Economia

Air France vuole il 50% di Alitalia

Il tourbillon di notizie sul destino di Alitalia, che s'incrociano e si elidono, dà il segno di come la vicenda si stia arroventando e si stia avvicinando a un epilogo. Ieri il numero uno di Etihad, James Hogan, ha dichiarato che per la sua compagnia un ingresso in Alitalia non è una priorità, «almeno per il momento», e che il primo dossier sul tavolo riguarda l'indiana Jet Airways. Una smentita che, secondo ambienti vicini alla compagnia, potrebbe essere una mossa tattica.
Dall'altra parte, da Parigi, mentre Air France continua con i suoi «no comment», il quotidiano La Tribune anticipa che al cda di lunedì 23 il tema Alitalia sarà il piatto forte della riunione. Si avvicina infatti il 28 ottobre, data in cui è fissato il termine per il diritto di prelazione dei soci sulle quote messe in vendita da altri soci. Intendiamoci: non c'è la coda per rilevare azioni Alitalia (per venderle alcuni azionisti hanno incaricato Rothschild). Ma la scadenza priverà Air France di un diritto, e qualcuno potrebbe pensare a un'azione di disturbo, «invitando» commensali imprevisti. Dunque, è ragionevole pensare che Air France voglia darsi una linea precisa al più presto.

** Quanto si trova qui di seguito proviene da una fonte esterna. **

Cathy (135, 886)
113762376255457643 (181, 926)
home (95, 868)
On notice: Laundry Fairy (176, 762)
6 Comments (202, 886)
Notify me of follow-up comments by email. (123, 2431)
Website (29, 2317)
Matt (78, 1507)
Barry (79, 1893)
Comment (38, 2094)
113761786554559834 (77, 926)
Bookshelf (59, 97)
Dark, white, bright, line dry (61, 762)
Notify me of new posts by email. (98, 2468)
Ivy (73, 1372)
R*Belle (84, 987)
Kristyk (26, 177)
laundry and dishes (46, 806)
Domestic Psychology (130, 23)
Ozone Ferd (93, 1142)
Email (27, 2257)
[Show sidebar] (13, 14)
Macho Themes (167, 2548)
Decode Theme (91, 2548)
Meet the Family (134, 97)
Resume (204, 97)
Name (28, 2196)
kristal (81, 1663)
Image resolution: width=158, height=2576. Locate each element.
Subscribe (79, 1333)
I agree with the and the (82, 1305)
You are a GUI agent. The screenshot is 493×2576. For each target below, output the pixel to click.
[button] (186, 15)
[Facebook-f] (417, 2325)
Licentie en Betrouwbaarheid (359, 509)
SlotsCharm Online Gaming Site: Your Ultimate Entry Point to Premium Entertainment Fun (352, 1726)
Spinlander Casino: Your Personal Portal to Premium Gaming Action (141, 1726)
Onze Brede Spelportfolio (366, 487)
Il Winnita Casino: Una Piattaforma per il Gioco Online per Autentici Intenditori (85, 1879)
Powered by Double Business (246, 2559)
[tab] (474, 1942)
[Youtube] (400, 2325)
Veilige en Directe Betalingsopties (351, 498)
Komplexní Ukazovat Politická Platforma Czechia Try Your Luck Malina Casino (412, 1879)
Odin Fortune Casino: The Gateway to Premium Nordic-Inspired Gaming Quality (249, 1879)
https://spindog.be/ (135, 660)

Secondo la Tribune Air France deciderà lunedì la sua partecipazione o meno a un aumento di capitale di Alitalia. È pronta anche a salire al 50% ma ponendo condizioni molto dure. E qui si legge il passaggio più allarmante: è infatti escluso - precisa il giornale - che possa ereditare il debito di Alitalia, un miliardo di euro, visto che Air France-Klm è già fortemente indebitata e non sarebbe in grado di far fronte a un ulteriore fardello. Ma come può fare Air France a diventare l'azionista di maggioranza e al tempo stesso ad eludere il debito? La risposta possibile sarebbe il concordato in continuità, il Chapter 11 italiano, al quale però in questo momento nessuno intende pensare, perché sarebbe una disfatta.

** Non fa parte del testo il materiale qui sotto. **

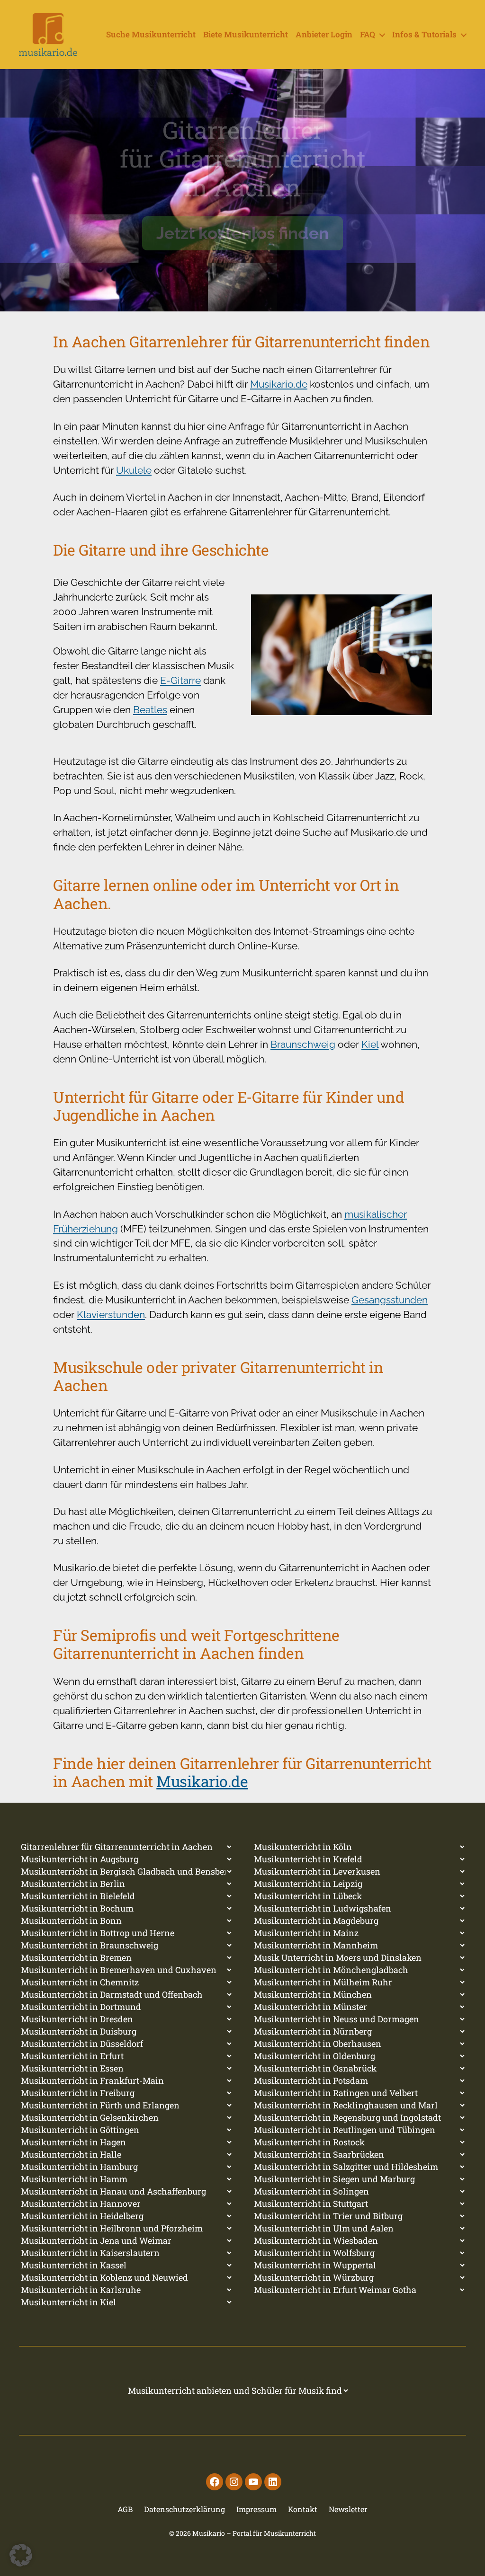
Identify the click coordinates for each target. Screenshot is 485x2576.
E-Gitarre (180, 680)
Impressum (256, 2509)
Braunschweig (302, 1044)
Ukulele (134, 470)
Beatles (150, 710)
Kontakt (302, 2509)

Le «condizioni dure» che trapelano da Air France significano evidentemente una gestione francese e un ridimensionamento di Alitalia che diventerebbe una sussidiaria la cui attività principale sarebbe quella di alimentare il Charles de Gaulle; è in questa chiave che i francesi si sono dimostrati, da luglio, piuttosto freddi nei confronti del piano industriale di Gabriele del Torchio, giudicato (il piano) «troppo ambizioso». A Parigi si ipotizza dunque un aumento di capitale (forse da varare già il 26). È uno strumento impegnativo e doloroso per tanti soci che sicuramente si lascerebbero diluire. Leonardo & Co potrebbe mettere insieme un consorzio per l'inoptato; a meno che l'aumento non fosse riservato alla sola Air France, al cui investimento potrebbero correre parallele nuove linee di credito.
La vicenda è complicata anche per i protagonisti. Etihad, nonostante le smentite, continua a essere considerato un soggetto troppo importante perché gli possa essere consentito di ritirarsi; in una trattativa, alzarsi dal tavolo per essere richiamati è una tattica normale.
Poi c'è l'aspetto più provinciale, ci si consenta la parola, e cioè i battibecchi all'interno della società. Il viaggio ad Abu Dhabi di Del Torchio - che ieri ha annunciato a Venezia i piani di sviluppo con il volo diretto per Tokio - sarebbe stato stoppato, secondo azionisti un po' maligni, dall'influente vicepresidente Salvatore Mancuso, insofferente a una trattativa gestita dall'amministratore delegato, al quale vorrebbe affiancare alcuni soci. I quali non sono molto sorridenti: e sorrideranno ancora meno giovedì 26, quando saranno presentati i conti del primo semestre.

La compagnia brucia più di un milione al giorno, e per loro le prospettive di rientrare dall'investimento fatto quattro anni fa si affievoliscono sempre di più.